EXERCISE PROMPT: Starting at the line with "sondaje (376, 1876)", retype every line through the end of the listing exactly as written, and nothing before it.
....
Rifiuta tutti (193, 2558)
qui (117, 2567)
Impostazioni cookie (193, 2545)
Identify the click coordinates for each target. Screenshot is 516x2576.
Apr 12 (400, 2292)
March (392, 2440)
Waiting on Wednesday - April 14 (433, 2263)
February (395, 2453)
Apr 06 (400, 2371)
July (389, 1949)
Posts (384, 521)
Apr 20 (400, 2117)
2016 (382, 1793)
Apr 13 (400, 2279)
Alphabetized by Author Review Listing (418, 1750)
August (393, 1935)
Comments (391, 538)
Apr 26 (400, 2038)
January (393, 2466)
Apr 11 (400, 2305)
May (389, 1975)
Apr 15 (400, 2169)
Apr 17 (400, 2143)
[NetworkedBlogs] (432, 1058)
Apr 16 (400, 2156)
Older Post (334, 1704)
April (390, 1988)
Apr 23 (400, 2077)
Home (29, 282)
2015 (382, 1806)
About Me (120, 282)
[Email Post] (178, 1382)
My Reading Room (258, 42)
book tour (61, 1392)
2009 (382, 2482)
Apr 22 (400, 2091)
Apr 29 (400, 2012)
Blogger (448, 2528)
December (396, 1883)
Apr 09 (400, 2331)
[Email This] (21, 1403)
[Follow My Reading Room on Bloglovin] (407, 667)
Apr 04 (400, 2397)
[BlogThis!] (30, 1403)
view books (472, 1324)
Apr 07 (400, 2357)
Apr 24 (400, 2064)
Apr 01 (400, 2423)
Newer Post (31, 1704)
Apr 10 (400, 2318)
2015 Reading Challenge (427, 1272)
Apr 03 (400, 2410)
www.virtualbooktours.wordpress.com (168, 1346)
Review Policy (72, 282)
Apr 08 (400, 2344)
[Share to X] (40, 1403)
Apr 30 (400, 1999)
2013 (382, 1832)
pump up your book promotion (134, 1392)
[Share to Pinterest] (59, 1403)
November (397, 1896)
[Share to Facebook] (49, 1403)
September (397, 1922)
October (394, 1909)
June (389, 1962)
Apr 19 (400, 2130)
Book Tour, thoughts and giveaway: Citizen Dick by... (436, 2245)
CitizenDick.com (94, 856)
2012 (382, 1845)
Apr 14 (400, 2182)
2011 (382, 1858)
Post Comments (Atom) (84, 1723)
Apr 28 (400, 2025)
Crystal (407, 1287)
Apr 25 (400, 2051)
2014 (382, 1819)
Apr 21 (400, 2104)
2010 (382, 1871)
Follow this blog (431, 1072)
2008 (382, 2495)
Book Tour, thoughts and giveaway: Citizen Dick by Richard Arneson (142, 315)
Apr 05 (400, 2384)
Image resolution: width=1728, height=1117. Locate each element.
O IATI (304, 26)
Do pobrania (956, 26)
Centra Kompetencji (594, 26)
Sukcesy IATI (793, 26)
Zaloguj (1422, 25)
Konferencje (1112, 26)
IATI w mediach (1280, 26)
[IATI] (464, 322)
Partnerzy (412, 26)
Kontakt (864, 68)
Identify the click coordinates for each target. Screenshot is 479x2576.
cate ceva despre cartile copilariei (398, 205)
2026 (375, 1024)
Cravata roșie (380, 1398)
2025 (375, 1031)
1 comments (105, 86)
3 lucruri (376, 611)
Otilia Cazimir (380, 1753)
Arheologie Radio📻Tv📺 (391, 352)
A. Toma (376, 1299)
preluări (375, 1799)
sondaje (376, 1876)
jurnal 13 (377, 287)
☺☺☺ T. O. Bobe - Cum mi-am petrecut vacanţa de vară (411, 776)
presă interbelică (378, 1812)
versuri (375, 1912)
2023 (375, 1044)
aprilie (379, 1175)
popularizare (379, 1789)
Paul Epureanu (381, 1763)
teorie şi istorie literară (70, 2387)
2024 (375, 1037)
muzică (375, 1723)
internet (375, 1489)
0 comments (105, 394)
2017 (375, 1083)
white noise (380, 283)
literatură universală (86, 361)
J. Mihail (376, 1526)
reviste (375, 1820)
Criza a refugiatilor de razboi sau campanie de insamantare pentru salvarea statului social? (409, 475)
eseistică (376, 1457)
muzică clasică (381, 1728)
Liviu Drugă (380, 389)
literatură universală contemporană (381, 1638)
....
RESULT OF THIS TASK:
sondaje (376, 1876)
jurnal 13 (377, 287)
☺☺☺ T. O. Bobe - Cum mi-am petrecut vacanţa de vară (411, 776)
presă interbelică (378, 1812)
versuri (375, 1912)
2023 (375, 1044)
aprilie (379, 1175)
popularizare (379, 1789)
Paul Epureanu (381, 1763)
teorie şi istorie literară (70, 2387)
2024 (375, 1037)
muzică (375, 1723)
internet (375, 1489)
0 comments (105, 394)
2017 (375, 1083)
white noise (380, 283)
literatură universală (86, 361)
J. Mihail (376, 1526)
reviste (375, 1820)
Criza a refugiatilor de razboi sau campanie de insamantare pentru salvarea statului social? (409, 475)
eseistică (376, 1457)
muzică clasică (381, 1728)
Liviu Drugă (380, 389)
literatură universală contemporană (381, 1638)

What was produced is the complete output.